悠介の同窓生で個人の臨床心理クリニックを経営する。佐野家とは美穂の在名中より親しい交流を持ち続けている。学生時代に培われた純粋な理念と悠介との信頼関係を自身の宝としており、悠介に臨床治療の片腕を託してもいる。成未にとっては、心の内を明かせる大切な存在である。

明朗な印象で独特の愛嬌の豊かさが魅力だが、外見とは裏腹のこまやかで緻密な神経を持ち合わせている。

澤村 泰弘( さわむら やすひろ )

悠介らの母校に附属する大学病院の心療内科で治療にあたる若手医師。緻密な頭脳と臨床医師としての適性から、周囲に将来を嘱望されている。公にはされていないが、不幸な幼年期に他家へ養子に迎えられた生い立ちを持つ。

心療を目指したきっかけは自らが幼い頃に負い、癒えることのない心の傷痕にある。少年時代に奏法を学んだヴァイオリンを愛し、多忙な中に於いても一人奏でて過ごす時間を大切にしている。

津久井 慎司( つくい  しんじ )

佐野親娘が居住する地域を所轄する警察の刑事で巡査長。
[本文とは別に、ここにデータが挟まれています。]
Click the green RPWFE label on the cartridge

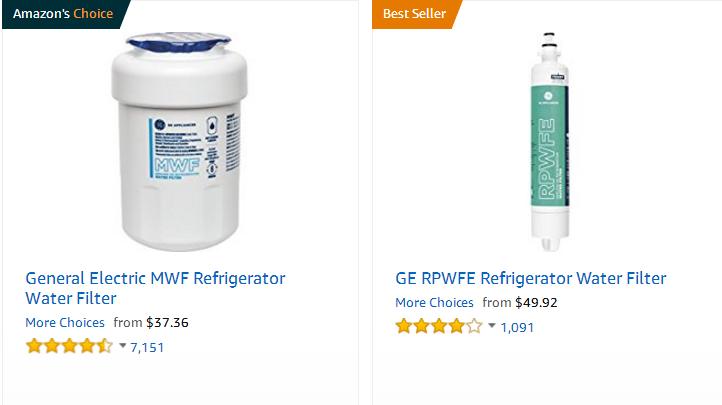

謎の男の身元や負傷した経緯などが究明されないままの現状に違和感が拭えず、真相を突きとめようとする。微塵な情報を見逃さない、物的な手掛かりに基づく公正な分析を規範とすべく自らを律する一方、現場の人間に対する直感的な印象や気付きにも重きを置く。真摯な責任感と誇りが、職務に取り組む信条である。学生時代より精進している空手道の段位は黒帯で三段。